Unnamed: 0,ID,realSum,room_type,room_shared_bool,room_private_bool,person_capacity,host_is_superhost_bool,multi_bool,biz_bool,cleanliness_rating,guest_satisfaction_overall,bedrooms,dist,metro_dist,City,Is_weekend_bool
0,0,194.03,Private room,0,1,2,0,1,0,10,93,1,5.0,2.5,Amsterdam,0
1,1,344.25,Private room,0,1,4,0,0,0,8,85,1,0.5,0.2,Amsterdam,0
2,2,264.1,Private room,0,1,2,0,0,1,9,87,1,5.7,3.7,Amsterdam,0
3,3,433.53,Private room,0,1,4,0,0,1,9,90,2,0.4,0.4,Amsterdam,0
4,4,485.55,Private room,0,1,2,1,0,0,10,98,1,0.5,0.3,Amsterdam,0


In [5]:
from sklearn.model_selection import train_test_split
from sklearn.ensemble import RandomForestRegressor
from sklearn.metrics import mean_squared_error, r2_score

# Step 1: Encode categorical features
df_encoded = pd.get_dummies(df, columns=['room_type', 'City'], drop_first=True)

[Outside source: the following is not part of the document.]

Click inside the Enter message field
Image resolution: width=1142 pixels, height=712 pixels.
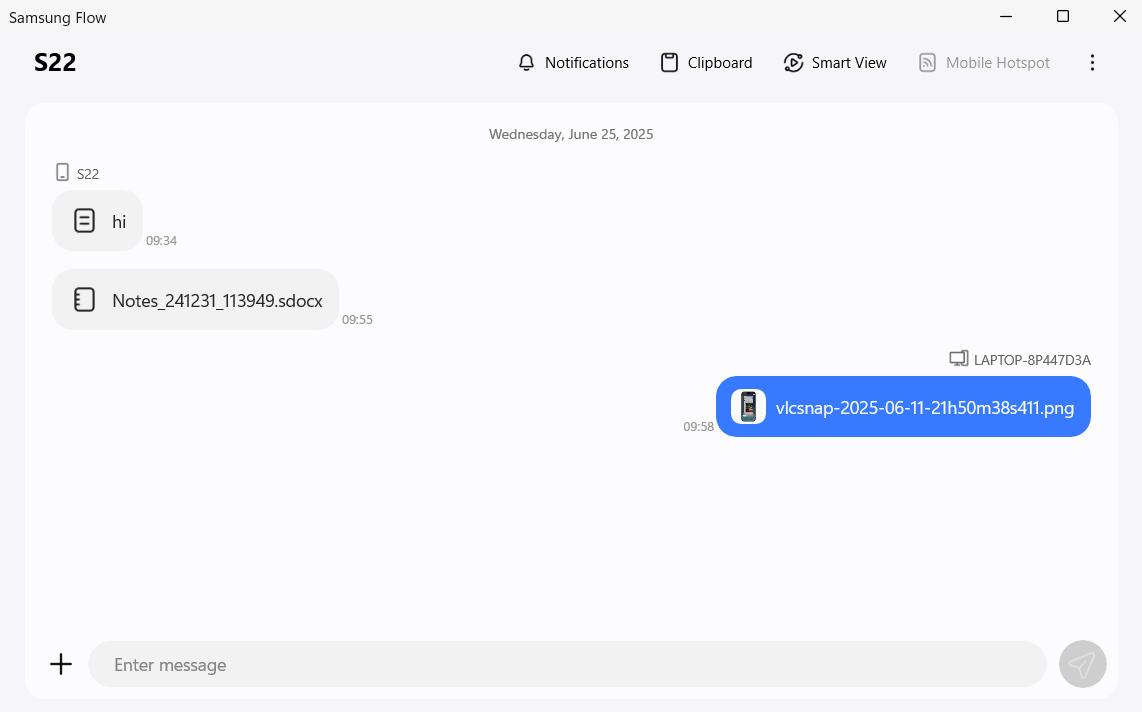coord(567,664)
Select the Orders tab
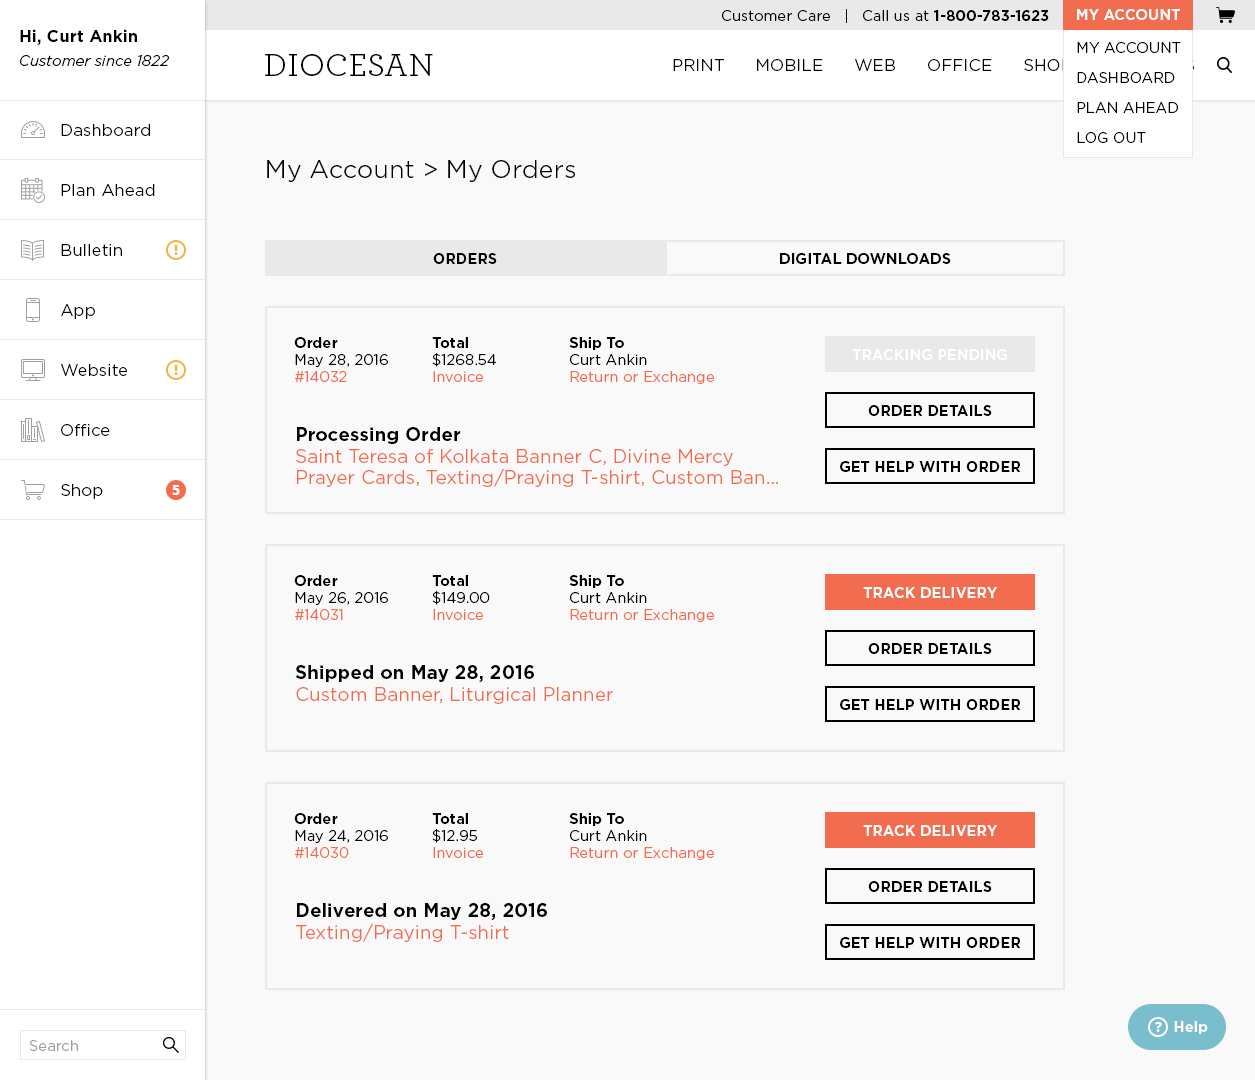The image size is (1255, 1080). pyautogui.click(x=465, y=258)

# Step 2: Define features (X) and target (y)
X = df_encoded.drop(columns=['realSum', 'ID'])
y = df_encoded['realSum']

# Step 3: Train-test split
X_train, X_test, y_train, y_test = train_test_split(X, y, test_size=0.2, random_state=42)

# Step 4: Train Random Forest
rf = RandomForestRegressor(n_estimators=100, random_state=42)
rf.fit(X_train, y_train)

# Step 5: Predict and evaluate
y_pred = rf.predict(X_test)
mse = mean_squared_error(y_test, y_pred)
r2 = r2_score(y_test, y_pred)

mse, r2


(44386.217999545435, 0.6063595181516739)

**Interpretation:**

R² = 0.605 means the model explains about 60.5% of the variance in Airbnb prices.

In [7]:
from sklearn.model_selection import GridSearchCV

# Define the parameter grid to search
param_grid = {
    'n_estimators': [100, 150],
    'max_depth': [None, 10],
}


# Create the model
rf = RandomForestRegressor(random_state=42)

# Setup GridSearchCV
grid_search = GridSearchCV(
    estimator=rf,
    param_grid=param_grid,
    cv=3,
    n_jobs=-1,
    scoring='r2',
    verbose=1
)

# Fit to training data
grid_search.fit(X_train, y_train)

# Best model and score
best_model = grid_search.best_estimator_
best_r2 = grid_search.best_score_

best_model, best_r2


Fitting 3 folds for each of 4 candidates, totalling 12 fits


(RandomForestRegressor(random_state=42), 0.3240563847348098)